We have over 30 years of the world wide web and for these more than 3 decades this was never a problem. Suddenly, we "need" to create new technology that seem to be security features, but are essentially just being used for evil, thus being inherently bad.
It's not like these technologies were created for the greater good and misappropriated by bad actors. They were proposed by bad actors in the first place, they cannot not be inherently good.
I don't think remote attestation (or even more so its umbrella technology, trusted computing) is nearly as specifically targeted as DRM.

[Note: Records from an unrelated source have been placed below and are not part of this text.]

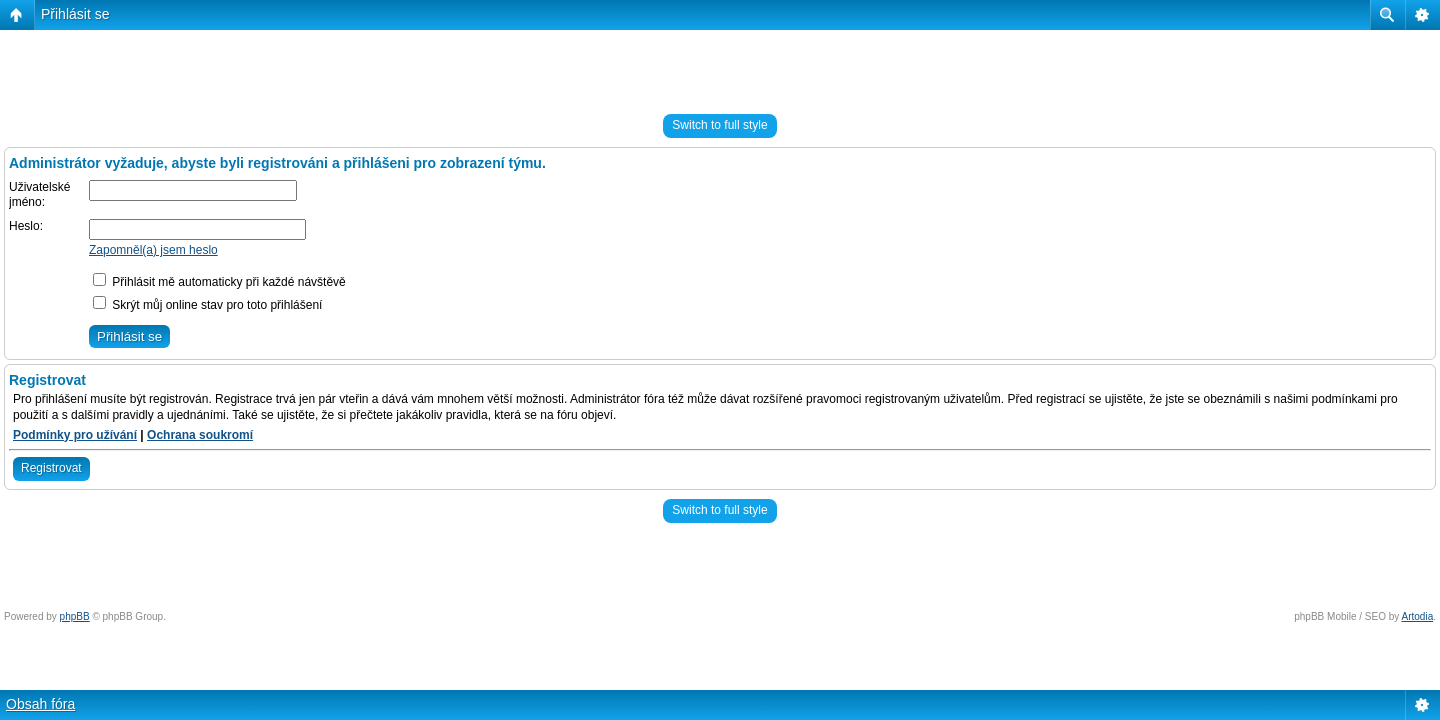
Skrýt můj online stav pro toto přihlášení (207, 305)
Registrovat (51, 468)
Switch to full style (719, 125)
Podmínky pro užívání (75, 435)
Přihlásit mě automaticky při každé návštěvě (219, 282)
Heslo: (26, 226)
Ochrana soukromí (200, 435)
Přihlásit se (75, 14)
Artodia (1418, 616)
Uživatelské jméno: (39, 195)
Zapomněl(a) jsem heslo (153, 250)
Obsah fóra (40, 704)
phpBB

> We have over 30 years of the world wide web and for these more than 3 decades this was never a problem. Suddenly, we "need" to create new technology that seem to be security features, but are essentially just being used for evil, thus being inherently bad.
I agree that requiring remote attestation for generic web use is evil. It's way too heavy-handed an approach better reserved
I still don't think this somehow outright disqualifies the technology itself.
Are you seriously trying to suggest copyright infringement has not been an issue over the last 30 years? Both of them are solutions to problems that we've had over the last 30 years and were created for the greater good to solve problems that developers were facing.
People have woken up to the truth as the pieces come together.
This article from 2022 is fun to look at and see how prescient it was: https://news.ycombinator.com/item?id=29859106
A TPM with measured boot (SecureBoot) does exactly this, remote attestation is how Alice proves to Bob that it is in a trusted configuration and wasn't tampered with.
(One argues that since you own both of them, you should simply set up the two servers yourself with a key of your own choosing, asymmetric or otherwise, and then restrict physical access to them.)